Furthermore, even if Jonah were justified in his vengefulness toward
the accountable citizens of Nineveh, he could not be justified in the
slaughter of 120,000 innocent children or the untold numbers of animals
("cattle" in the broad sense of domesticated animals in and
around the city). Jonah himself has acknowledged this unwittingly
in
having such compassion on a single, innocent plant and in being
outraged at its destruction. Perhaps if Jonah has no compassion
for the
citizens of Nineveh, he may have compassion for the host of the innocents,
and, if not for the innocents, perhaps at least for the cattle.

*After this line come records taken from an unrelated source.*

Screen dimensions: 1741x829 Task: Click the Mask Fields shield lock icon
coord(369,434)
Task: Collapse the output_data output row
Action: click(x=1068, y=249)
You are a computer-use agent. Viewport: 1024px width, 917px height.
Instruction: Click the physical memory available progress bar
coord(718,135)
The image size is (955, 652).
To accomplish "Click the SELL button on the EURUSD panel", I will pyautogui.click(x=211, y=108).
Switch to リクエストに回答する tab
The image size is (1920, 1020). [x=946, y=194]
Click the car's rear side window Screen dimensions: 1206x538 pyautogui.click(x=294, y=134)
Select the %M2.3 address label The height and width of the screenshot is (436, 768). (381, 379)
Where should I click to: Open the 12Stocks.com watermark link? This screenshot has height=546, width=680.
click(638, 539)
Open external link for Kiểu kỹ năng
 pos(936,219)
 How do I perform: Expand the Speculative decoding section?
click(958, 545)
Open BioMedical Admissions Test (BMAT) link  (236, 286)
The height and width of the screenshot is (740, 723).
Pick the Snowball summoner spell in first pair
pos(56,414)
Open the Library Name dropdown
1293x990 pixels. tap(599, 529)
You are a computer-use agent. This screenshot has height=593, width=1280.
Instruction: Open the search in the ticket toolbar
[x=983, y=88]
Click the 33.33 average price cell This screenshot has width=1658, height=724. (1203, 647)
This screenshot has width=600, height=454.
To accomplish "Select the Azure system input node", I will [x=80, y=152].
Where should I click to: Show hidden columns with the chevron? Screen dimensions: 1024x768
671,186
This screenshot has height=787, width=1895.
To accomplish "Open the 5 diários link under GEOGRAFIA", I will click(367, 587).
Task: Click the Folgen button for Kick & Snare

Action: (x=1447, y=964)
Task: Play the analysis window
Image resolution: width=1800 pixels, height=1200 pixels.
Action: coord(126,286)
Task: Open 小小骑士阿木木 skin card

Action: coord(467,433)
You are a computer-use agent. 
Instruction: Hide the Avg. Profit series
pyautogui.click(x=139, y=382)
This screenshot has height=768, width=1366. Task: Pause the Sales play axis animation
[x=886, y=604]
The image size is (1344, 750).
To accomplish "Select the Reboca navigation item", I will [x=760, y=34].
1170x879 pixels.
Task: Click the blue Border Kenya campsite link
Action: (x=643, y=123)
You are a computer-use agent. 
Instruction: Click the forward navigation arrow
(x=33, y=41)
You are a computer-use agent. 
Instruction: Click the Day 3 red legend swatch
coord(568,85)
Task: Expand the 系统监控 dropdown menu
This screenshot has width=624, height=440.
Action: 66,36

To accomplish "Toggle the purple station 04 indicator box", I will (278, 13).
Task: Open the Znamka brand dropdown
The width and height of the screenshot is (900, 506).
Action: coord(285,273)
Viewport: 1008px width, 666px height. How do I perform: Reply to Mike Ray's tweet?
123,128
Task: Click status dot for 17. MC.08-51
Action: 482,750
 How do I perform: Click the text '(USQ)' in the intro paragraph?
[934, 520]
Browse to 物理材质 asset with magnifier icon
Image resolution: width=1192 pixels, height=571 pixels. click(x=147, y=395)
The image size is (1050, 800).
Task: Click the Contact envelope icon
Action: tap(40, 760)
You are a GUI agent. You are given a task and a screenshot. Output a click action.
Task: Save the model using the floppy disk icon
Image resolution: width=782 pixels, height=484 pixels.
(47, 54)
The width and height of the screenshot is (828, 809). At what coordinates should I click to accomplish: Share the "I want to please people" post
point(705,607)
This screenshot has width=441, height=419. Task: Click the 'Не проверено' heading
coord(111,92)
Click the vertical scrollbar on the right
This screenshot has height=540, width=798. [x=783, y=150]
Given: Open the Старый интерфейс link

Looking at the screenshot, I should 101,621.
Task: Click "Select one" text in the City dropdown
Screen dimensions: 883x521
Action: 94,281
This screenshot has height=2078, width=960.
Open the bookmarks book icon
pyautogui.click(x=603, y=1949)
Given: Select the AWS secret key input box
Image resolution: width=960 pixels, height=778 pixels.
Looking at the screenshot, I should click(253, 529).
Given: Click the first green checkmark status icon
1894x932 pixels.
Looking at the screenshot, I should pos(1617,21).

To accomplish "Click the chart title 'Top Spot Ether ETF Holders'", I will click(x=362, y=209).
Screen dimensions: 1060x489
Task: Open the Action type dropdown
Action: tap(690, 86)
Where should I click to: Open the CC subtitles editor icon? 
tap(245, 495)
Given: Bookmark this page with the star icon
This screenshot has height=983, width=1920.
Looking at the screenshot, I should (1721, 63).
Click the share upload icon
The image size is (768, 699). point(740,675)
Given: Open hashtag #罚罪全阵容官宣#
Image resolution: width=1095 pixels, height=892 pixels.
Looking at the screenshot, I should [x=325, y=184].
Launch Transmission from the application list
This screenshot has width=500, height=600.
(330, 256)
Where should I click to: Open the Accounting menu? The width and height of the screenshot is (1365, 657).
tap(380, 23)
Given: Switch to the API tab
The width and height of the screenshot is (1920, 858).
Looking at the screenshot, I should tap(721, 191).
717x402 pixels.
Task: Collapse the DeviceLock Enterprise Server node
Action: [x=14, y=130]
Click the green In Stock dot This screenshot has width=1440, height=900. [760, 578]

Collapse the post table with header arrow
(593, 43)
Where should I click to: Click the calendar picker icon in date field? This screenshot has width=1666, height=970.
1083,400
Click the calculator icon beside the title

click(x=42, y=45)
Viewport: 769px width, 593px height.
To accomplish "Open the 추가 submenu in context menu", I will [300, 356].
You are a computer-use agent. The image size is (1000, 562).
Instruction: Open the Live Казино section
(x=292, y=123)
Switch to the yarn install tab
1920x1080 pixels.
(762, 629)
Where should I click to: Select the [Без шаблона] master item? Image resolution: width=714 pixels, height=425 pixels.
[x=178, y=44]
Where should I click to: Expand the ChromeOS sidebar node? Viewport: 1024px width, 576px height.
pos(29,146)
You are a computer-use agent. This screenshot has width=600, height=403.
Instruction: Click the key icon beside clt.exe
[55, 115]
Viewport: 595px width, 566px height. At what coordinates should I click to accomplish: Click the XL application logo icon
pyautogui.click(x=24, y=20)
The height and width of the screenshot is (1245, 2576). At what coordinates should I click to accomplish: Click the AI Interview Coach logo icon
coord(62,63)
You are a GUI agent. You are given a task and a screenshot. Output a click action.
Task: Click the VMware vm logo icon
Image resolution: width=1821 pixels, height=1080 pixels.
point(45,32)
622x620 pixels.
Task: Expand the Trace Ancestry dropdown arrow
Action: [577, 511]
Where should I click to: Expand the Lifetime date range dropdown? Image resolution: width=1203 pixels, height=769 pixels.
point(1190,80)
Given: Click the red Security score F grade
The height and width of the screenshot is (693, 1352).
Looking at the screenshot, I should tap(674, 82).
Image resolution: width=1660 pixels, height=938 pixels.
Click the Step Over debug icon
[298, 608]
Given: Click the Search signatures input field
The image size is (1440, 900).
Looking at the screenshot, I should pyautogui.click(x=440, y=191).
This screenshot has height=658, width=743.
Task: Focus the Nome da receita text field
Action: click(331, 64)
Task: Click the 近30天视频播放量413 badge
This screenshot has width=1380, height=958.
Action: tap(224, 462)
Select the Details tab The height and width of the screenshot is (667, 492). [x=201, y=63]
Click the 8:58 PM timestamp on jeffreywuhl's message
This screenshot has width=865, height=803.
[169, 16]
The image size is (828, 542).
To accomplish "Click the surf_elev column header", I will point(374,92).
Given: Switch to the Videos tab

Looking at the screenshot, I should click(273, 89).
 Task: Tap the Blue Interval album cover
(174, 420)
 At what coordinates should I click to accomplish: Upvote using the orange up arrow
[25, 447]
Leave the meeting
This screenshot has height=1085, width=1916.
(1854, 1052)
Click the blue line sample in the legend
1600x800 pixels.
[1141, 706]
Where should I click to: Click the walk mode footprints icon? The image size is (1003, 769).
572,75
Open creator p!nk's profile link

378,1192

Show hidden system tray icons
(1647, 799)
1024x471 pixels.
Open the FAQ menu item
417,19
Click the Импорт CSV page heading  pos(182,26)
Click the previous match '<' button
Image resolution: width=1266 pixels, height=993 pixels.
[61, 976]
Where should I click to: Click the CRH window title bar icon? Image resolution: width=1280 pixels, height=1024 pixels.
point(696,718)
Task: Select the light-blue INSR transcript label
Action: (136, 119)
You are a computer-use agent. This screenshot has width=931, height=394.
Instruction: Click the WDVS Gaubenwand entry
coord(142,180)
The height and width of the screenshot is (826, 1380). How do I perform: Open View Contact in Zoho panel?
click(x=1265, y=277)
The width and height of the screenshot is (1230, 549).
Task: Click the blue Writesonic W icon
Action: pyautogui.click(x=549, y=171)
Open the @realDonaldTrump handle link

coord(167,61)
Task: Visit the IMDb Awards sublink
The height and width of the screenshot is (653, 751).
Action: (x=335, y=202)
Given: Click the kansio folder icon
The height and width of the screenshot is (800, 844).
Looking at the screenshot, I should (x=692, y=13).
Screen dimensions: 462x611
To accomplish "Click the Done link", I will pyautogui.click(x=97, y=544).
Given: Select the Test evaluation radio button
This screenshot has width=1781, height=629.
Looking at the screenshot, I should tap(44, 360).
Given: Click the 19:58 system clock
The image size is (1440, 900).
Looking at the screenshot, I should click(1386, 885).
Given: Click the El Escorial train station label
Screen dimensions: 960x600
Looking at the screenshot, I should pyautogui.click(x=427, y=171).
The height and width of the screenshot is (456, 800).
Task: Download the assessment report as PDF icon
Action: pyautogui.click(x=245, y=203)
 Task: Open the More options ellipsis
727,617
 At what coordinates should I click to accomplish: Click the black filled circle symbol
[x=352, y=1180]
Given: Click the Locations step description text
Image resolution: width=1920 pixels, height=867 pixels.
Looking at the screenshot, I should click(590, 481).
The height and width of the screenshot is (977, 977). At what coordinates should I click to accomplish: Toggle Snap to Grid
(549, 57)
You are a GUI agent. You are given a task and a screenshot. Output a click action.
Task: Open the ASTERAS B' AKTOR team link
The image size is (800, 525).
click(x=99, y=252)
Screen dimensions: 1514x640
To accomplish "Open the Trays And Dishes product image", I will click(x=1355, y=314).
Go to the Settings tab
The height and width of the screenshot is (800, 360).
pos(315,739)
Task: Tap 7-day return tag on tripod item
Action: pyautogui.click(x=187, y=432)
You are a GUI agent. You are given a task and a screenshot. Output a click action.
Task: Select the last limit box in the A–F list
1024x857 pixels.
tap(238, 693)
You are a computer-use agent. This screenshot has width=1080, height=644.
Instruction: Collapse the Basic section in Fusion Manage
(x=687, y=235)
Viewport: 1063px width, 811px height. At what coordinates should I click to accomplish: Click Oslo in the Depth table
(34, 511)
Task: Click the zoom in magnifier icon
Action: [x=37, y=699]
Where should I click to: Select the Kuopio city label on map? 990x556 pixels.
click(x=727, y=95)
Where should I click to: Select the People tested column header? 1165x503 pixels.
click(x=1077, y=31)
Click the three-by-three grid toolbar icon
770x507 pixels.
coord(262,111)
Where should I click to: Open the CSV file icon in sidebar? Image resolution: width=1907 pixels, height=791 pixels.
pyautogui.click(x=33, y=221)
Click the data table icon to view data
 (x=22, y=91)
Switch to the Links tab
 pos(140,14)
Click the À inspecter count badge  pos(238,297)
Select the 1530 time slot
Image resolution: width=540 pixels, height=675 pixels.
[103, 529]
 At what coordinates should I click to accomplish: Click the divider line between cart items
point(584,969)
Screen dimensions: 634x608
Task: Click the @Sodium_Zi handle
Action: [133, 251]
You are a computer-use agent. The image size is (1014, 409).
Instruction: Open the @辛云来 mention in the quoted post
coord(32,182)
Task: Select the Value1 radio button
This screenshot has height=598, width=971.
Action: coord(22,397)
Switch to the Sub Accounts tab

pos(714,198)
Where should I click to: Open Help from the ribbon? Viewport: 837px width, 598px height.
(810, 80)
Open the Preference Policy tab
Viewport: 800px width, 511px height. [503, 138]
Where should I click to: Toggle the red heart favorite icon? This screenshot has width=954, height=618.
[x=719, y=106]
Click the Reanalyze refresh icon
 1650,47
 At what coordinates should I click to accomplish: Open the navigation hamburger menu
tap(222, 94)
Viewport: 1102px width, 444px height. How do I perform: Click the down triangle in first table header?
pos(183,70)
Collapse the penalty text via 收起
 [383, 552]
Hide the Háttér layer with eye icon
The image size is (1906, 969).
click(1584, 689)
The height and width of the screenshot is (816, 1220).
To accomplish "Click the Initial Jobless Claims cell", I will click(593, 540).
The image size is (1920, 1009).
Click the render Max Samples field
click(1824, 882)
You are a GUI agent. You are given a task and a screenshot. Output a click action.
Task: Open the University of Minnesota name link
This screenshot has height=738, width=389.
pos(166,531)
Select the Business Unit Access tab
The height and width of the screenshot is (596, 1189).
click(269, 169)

Yet Jonah is not justified in his attitude toward the
accountable
citizens of Nineveh either - as much as he has assumed the justice
of his
position throughout the story. Jonah has acknowledged that the
God of
Israel is a God of mercy and grace. How does he know this?
Because
Israel itself has many times been the recipient of unmerited forgiveness
in the seasons of its own wickedness. The wording at this piont
in the
story (3:10) is identical to that in Exodus 32:14 in which God forgives
the Israelites after their idolatrous worship of the golden calf? "God
repented of the evil which he had said he would do unto them" (3:10).
Jonah, too, only days before had been the recipient of unmerited
deliverance despite his own unfaithfulness and disobedience!
If God
should not spare Nineveh, why should he spare Israel or spare Jonah?
On the other hand, if there is hope for Nineveh, with its great wickedness,
there is hope for anyone.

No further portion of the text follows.